Grant Izzard (born in Penrith, New South Wales) is an Australian former professional rugby league footballer who played in the 1990s. He played for the Penrith Panthers and the Illawarra Steelers of the New South Wales Rugby League premiership. His position of choice was at centre and he is also the younger brother of rugby league player Craig Izzard.

==Playing career==
Izzard was a Penrith local junior who followed in the footsteps of his older brother. Following their 1991 grand final victory he travelled with the Panthers to England for the 1991 World Club Challenge which was lost to Wigan.
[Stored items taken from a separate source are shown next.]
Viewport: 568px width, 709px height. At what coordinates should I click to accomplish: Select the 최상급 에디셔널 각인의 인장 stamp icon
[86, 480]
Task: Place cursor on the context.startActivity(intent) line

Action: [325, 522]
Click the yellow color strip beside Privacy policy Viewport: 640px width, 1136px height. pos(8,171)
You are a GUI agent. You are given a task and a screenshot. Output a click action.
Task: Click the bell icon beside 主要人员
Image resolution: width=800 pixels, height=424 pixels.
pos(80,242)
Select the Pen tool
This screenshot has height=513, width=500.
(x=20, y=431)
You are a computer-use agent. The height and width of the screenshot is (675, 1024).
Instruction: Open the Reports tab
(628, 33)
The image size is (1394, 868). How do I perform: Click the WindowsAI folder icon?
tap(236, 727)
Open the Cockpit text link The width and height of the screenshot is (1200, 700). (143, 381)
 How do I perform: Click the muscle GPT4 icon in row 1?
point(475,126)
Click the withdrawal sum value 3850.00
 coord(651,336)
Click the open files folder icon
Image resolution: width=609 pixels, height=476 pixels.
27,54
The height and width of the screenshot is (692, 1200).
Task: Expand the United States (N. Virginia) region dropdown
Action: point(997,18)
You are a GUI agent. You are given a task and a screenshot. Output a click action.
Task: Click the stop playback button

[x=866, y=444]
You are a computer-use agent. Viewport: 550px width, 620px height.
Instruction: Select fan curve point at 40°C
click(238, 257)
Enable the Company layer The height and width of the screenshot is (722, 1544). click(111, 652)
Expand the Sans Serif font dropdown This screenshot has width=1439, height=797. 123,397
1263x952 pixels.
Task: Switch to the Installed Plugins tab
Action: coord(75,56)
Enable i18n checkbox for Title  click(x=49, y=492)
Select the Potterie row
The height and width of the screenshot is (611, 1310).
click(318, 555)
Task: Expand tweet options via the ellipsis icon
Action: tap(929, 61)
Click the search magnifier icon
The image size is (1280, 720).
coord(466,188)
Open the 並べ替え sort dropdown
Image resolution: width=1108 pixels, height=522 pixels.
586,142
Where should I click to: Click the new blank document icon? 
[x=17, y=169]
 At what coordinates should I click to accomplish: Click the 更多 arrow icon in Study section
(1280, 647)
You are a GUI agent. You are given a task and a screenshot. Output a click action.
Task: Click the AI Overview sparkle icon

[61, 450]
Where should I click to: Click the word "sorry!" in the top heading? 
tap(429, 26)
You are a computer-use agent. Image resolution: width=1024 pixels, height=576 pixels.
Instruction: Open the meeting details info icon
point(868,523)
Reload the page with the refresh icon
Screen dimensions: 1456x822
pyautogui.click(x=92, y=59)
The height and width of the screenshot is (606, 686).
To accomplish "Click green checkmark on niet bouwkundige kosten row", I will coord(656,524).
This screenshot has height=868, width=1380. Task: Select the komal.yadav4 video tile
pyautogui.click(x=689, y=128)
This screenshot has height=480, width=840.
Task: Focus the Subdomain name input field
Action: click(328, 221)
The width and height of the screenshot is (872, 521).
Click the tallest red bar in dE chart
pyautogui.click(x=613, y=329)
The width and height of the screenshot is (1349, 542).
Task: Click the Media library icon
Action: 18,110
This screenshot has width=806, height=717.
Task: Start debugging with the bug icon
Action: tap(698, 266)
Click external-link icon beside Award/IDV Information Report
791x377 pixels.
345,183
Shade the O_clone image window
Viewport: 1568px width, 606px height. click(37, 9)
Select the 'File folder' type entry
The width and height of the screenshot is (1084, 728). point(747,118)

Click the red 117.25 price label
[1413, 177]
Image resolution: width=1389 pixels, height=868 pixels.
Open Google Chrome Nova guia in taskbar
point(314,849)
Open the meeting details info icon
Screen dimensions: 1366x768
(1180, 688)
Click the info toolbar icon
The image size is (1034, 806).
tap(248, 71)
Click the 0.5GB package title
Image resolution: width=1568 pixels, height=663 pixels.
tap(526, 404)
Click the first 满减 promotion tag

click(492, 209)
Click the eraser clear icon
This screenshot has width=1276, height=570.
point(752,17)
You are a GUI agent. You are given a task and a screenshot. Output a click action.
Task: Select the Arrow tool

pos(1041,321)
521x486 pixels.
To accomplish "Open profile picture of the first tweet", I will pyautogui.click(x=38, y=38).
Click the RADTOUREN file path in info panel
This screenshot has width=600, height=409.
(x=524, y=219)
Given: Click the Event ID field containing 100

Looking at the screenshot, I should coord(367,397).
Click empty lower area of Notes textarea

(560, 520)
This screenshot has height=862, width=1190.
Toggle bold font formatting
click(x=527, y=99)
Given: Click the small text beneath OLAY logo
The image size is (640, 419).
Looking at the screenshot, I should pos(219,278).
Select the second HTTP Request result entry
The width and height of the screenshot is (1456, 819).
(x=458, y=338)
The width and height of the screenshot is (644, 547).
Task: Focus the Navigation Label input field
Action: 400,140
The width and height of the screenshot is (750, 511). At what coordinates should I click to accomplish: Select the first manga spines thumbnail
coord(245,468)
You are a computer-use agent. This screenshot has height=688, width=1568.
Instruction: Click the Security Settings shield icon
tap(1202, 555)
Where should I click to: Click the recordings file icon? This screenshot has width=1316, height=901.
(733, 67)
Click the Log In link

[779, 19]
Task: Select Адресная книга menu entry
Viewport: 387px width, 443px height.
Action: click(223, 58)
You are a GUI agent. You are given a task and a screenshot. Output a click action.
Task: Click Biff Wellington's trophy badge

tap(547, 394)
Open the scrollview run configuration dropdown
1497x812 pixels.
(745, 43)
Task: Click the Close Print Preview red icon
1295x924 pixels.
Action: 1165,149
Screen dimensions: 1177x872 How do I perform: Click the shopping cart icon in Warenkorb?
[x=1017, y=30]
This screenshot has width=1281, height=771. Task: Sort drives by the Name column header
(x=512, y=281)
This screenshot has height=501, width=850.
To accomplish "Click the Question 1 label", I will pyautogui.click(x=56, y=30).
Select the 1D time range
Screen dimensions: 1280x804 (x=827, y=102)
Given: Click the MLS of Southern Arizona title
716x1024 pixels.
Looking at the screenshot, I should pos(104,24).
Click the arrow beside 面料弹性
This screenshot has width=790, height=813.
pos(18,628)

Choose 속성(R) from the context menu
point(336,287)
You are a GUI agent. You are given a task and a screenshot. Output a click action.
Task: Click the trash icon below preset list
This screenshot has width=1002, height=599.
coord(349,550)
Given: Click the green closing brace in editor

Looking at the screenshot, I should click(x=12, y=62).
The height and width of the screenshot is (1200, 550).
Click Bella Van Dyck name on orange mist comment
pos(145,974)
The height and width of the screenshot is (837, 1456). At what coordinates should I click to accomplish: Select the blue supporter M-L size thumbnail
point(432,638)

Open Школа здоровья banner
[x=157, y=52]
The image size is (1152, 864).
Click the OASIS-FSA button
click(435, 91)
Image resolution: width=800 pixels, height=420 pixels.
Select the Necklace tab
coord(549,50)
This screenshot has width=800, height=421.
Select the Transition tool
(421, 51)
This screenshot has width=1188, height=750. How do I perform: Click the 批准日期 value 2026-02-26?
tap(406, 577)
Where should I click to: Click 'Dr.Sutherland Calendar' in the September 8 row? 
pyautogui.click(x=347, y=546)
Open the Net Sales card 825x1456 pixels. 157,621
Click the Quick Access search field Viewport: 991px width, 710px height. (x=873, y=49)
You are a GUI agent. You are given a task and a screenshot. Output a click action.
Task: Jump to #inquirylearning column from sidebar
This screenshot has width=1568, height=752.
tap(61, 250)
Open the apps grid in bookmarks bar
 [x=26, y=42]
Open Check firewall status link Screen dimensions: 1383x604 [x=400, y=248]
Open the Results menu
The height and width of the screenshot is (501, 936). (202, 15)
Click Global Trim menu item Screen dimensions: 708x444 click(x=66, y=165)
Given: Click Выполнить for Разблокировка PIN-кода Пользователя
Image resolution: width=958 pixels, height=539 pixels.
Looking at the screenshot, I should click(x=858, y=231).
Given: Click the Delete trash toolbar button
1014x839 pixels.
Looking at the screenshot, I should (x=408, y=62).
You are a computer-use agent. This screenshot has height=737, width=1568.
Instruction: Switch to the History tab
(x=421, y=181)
Lack of opportunity at his home club meant that he was forced to move on eventually signing with the Illawarra Steelers in 1993. The beginning of a new season at his new club looked promising until he was cited for biting South Sydney player Craig Field and was subsequently suspended for six weeks. Izzard failed to regain his form or position in the first grade side.

==Sources==
- Alan Whiticker & Glen Hudson (2007). "The Encyclopedia of Rugby League Players"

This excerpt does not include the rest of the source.